• **Instructions**
**1.** In the USNH wellness article, in what year did the pilot program at Keene State College and USNH begin?
**2.** Rewrite the USNH wellness article from "USNH Celebrates 25" to "programming this year.", switching the word "policy" to "practice".

*** Excerpt to read Section Begins ***

USNH Celebrates 25 Years of Wellness Promotion and Programming to Employees
By Matt Cookson, USNH
February 28, 2007
Actively promoting wellness to employees is not only good and responsible
policy; it is a good investment that can help reduce health care costs.
These are a few of the lessons learned at the USNH, which is celebrating
25 years of comprehensive wellness promotion and programming this year.
What began as a pilot program at Keene State College and USNH in 1982
has become a system-wide approach to wellness that serves faculty and staff
across the state at UNH, Plymouth State University, Keene State College,
and Granite State College, as well as the University System offices. The
USNH wellness program effort, entitled “Embrace Life Fully” or
ELF, has offered courses, screenings, and programs to show USNH staff members
how to live happier and healthier lives.
Thousands of employees have benefited from programs including colorectal
cancer, blood pressure, cholesterol, and life line screenings, weight management
programs, the employee assistance program (EAP), and the “step the
system” walking program, among several others.
Wellness promotion is an integral part of the services provided by the
USNH human resources department and coordinated by Nancy Puglisi, PhD,
director of organizational wellness.
“Wellness programs at USNH have been evolving for a quarter of a
century and have had the support of the leadership at USNH. We have been
able to institutionalize our efforts by working with our benefits providers
to incorporate many new and innovative programs into our employee benefits
package,” Puglisi said.
Puglisi helped develop the pilot program 25 years ago. After two years,
evaluation data from this program showed a significant return on investment
in reducing health care costs. As a result, the USNH Board of Trustees
supported an effort to expand programs statewide, and continue to innovate
in terms of providing organizational wellness services. These efforts were
recently featured by the National Wellness Institute in an in-depth article
in their quarterly newsletter, Wellness Management.
“Many faculty and staff member's lives have been changed by participating
in health screenings and wellness education,” said Joan Tambling,
the USNH director of human resources. “These screening programs have
detected hypertension, diabetes, elevated cholesterols, cardiovascular
illness and cancer, and early detection provides opportunities for health
care professionals to intervene in the initial stages of the illness resulting
in excellent prognosis. The individual is spared invasive procedures and
less money is spent on surgeries and other medical protocols. Prevention
is indeed worth a pound of cure,” she added.
The ELF Program is available to the more than 4,300 benefits-eligible
employees across USNH. Some screenings and wellness programs are free,
while others require a nominal payment from faculty and staff. Other components
of the USNH wellness efforts include organizational wellness efforts such
as reducing stress in the workplace, promoting improved communications,
and improving the workforce culture.
“As employees embrace healthier life habits, we see a ripple effect
on their families and fellow employees,” Puglisi said. “USNH
has recognized the intrinsic value of wellness for 25 years and while we
have seen some financial benefits from these efforts, the true value is
having a healthier and more productive faculty and staff.”

*** Excerpt to read Section Ends ***
*** Stored data Section Begins ***

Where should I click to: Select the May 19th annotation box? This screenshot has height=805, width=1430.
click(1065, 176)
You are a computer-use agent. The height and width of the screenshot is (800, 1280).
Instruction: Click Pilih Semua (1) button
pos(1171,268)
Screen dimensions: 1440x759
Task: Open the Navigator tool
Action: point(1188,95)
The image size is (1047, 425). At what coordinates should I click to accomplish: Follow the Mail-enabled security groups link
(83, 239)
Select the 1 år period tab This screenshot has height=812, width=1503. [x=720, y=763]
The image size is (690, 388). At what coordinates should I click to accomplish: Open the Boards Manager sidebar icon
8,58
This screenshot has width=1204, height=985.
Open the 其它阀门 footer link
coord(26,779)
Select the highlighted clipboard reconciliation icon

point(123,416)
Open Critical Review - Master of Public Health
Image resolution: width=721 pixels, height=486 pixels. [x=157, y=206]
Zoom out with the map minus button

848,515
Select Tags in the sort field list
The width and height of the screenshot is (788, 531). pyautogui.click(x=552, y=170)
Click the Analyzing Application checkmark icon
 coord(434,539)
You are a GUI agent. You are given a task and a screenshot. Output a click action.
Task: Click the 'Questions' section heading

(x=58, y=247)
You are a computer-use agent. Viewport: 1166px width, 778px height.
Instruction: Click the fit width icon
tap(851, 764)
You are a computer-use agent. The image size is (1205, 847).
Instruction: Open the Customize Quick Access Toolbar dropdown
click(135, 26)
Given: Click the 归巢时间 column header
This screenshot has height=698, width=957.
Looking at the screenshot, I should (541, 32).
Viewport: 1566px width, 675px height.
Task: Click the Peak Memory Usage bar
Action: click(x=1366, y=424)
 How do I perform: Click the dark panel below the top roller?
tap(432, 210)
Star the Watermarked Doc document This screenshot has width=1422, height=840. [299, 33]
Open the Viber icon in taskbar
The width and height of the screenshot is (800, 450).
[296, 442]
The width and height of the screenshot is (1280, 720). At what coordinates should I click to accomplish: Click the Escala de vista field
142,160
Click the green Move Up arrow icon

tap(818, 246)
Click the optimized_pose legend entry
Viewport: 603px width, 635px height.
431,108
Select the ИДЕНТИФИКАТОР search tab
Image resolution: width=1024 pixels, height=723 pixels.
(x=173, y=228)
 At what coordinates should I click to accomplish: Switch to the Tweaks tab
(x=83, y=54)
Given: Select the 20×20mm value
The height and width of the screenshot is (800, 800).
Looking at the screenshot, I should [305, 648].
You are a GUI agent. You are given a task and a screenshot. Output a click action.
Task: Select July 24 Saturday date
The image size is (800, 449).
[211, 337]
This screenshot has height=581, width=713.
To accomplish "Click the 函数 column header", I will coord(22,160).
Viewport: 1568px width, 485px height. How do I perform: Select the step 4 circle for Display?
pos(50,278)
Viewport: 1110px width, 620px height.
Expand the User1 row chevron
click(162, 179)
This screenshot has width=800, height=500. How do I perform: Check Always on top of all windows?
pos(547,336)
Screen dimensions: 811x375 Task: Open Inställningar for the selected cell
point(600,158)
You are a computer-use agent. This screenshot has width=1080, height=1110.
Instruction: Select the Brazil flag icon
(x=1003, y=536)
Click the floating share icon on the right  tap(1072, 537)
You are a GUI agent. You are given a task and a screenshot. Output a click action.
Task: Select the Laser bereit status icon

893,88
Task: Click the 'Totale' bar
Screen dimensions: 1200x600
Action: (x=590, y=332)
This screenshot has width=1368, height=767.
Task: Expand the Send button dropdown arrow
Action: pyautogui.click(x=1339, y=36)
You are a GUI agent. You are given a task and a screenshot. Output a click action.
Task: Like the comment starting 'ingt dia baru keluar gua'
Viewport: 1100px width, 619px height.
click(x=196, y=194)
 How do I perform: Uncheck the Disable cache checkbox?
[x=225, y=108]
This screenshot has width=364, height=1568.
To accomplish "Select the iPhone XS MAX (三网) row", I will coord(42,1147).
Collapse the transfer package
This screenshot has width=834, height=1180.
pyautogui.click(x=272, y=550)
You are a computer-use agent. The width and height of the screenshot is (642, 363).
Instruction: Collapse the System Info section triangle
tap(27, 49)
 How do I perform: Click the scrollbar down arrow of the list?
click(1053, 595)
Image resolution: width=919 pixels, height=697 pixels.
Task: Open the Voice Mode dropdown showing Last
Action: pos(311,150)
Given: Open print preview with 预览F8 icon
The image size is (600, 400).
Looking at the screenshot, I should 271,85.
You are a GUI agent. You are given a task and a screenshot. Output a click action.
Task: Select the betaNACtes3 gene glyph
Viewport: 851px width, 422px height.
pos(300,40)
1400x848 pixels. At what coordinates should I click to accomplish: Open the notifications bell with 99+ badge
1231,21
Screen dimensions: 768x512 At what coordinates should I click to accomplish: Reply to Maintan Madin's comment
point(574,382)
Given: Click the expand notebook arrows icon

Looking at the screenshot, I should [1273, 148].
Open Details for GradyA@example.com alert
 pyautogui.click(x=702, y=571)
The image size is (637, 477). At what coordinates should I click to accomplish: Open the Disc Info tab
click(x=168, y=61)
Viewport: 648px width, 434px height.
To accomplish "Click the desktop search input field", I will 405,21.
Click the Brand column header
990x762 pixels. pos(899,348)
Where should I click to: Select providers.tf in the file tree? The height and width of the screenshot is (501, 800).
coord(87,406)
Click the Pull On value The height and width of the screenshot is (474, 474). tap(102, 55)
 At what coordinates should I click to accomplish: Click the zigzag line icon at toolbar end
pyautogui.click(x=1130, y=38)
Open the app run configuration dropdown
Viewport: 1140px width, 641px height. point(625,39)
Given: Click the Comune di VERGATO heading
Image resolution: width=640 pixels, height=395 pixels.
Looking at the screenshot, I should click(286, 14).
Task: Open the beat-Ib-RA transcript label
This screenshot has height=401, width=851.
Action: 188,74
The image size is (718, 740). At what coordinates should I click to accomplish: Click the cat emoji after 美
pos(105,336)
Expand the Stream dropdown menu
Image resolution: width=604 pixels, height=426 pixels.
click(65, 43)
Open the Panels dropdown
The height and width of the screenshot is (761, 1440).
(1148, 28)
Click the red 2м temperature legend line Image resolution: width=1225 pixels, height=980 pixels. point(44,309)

*** Stored data Section Ends ***

• **Answers given**
**1.** 1982

**2.**
USNH Celebrates 25 Years of Wellness Promotion and Programming to Employees
By Matt Cookson, USNH
February 28, 2007
Actively promoting wellness to employees is not only good and responsible
practice; it is a good investment that can help reduce health care costs.
These are a few of the lessons learned at the USNH, which is celebrating
25 years of comprehensive wellness promotion and programming this year.